Por su parte, el ministro José María Lagrafua comunicaba a través de telegramas la muerte del Presidente Juárez a las naciones del mundo mediante la representación de los diversos cuerpos diplomáticos asentados en el país. De igual manera, el General Tiburcio Montiel Domínguez, el Gobernador de la Ciudad de México, emitía por medio de los diarios de la época un bando o comunicado a la ciudadanía, en el cual se definían los protocolos de las exequias del presidente de la República.
Desde muy temprano, el 20 de julio en el entonces llamado “Salón Iturbide”, que posteriormente sería llamado “Salón Embajadores”, se observaba la escena fúnebre, el cuerpo embalsamado del presidente Benito Juárez lucía un traje de etiqueta negro, la banda tricolor cruzaba su pecho y en su mano derecha le había sido colocado un bastón, se le ubicó sobre un catafalco de terciopelo negro para ser expuesto durante tres días a la vista del pueblo, alrededor se distinguían cuatro grandes jarrones y flores, a su vez, se había estipulado que cada dos horas se rotarán cuatro personas para montar guardia pertinente; mientras tanto, en el mismo lugar, el Presidente Lerdo de Tejada, recibía las condolencias diplomáticas y de la población como doliente del gobierno republicano.

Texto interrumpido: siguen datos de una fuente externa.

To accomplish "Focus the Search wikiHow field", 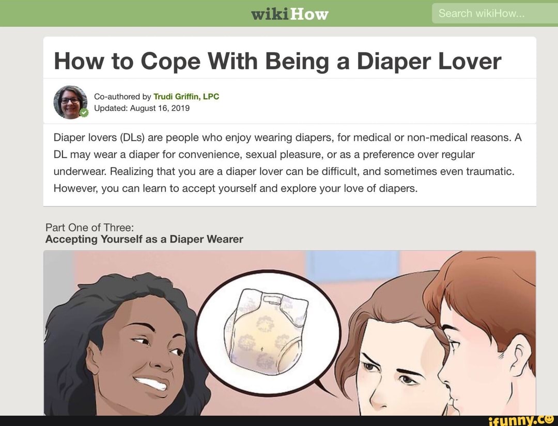I will [x=495, y=13].
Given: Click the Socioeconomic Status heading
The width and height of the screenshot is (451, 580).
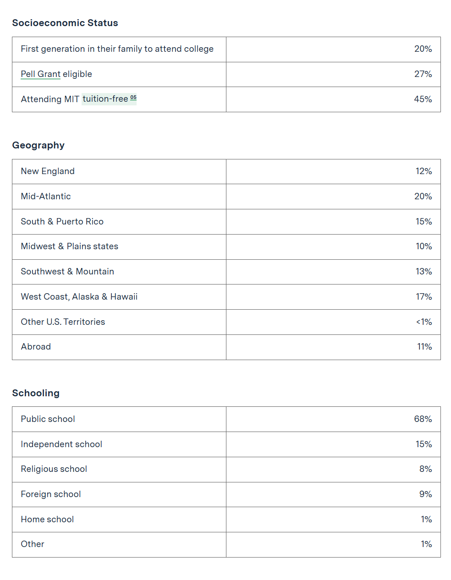Looking at the screenshot, I should (65, 23).

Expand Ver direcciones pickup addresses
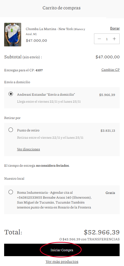[x=28, y=149]
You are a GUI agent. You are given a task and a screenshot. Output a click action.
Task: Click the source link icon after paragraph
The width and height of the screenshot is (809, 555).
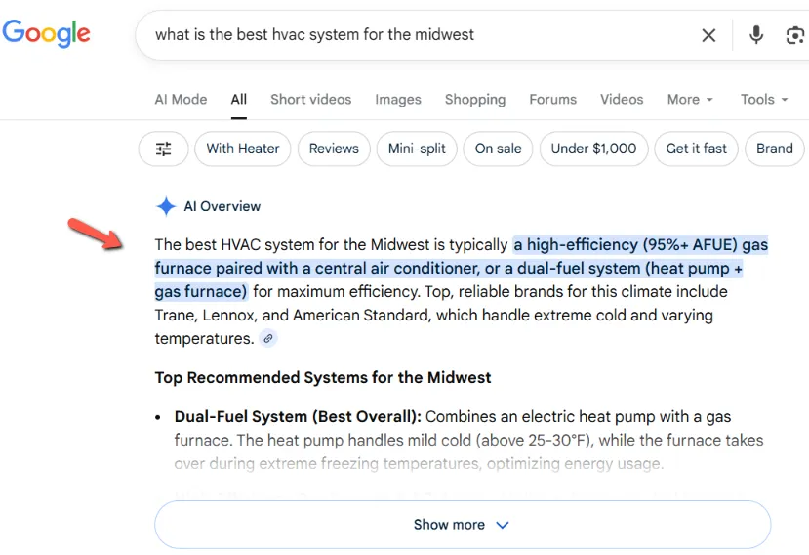coord(268,339)
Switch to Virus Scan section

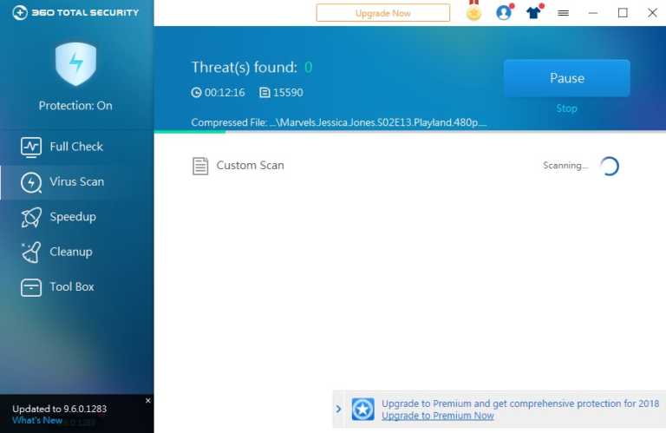(75, 182)
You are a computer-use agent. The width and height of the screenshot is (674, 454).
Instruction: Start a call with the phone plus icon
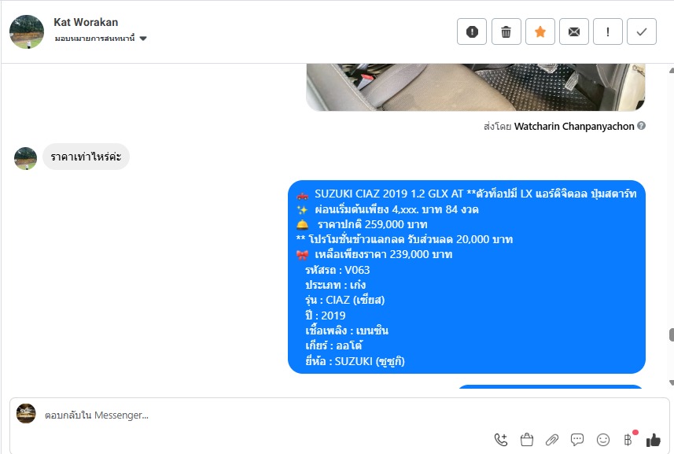[501, 439]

El 23 de julio a las nueve de la mañana, se abrían las puertas de Palacio Nacional para que el amplio cortejo fúnebre recorriera las principales calles del centro de la ciudad que conducían hacia el Panteón de San Fernando, como lo marcaba el bando o anuncio del gobierno, se adornaron a manera de luto los edificios de la ruta, al igual que los partícipes. Miles de personas vieron pasar aquel carruaje presidencial que en algún momento había transportado durante sus viajes itinerantes a salto de mata en la Guerra de Reforma y la intervención francesa de Napoleón III, al presidente, solo que en esta ocasión eran transportados sus restos mortales en el interior de un féretro de caoba, el cual iba dentro de otro de zinc. El presidente liberal que reinstauró la República y le arrancó el segundo imperio a Maximiano de Habsburgo para devolver la segunda Independencia a México, era escoltado en su viaje final por estudiantes, obreros, juristas, miembros de su gabinete, el propio presidente Lerdo de Tejada, familiares y amigos mientras que, desde los carruajes se escuchaba el bullicio del eco que replicaba en las calles la marcialidad de los tambores en marcha de la escuadra de caballería, y hacia el final, no tan lejanas, las melodías tradicionales interpretadas por bandas de música de la época.
Finalmente, al llegar el cortejo luctuoso acompañado de una gran multitud al panteón de San Fernando, el cual, dicho sea de paso, había sido cerrado oficialmente un año antes por decreto gubernamental, abría ahora sus puertas por última ocasión para recibir a este personaje tan distinguido, pero antes de que don Benito pudiera ser reunido en la cripta familiar con su esposa Margarita Maza e hijos, se le rindieron honores entre discursos, poemas y cánticos. El encargado de la oratoria oficial fue José María Iglesias Inzáurraga, quien ofreció a los presentes palabras de exaltación de las virtudes, patriotismo y el pensamiento liberal de aquel mexicano, que con sus hechos, méritos e ideales había logrado alcanzar la inmortalidad de los hijos de la patria aunque, lejos estaba de pensar que el legado del Benemérito de las América s y de la extraordinaria generación que le acompañó a gobernar en contra de todos los pronósticos, perduraría por lo menos un sesquicentenario.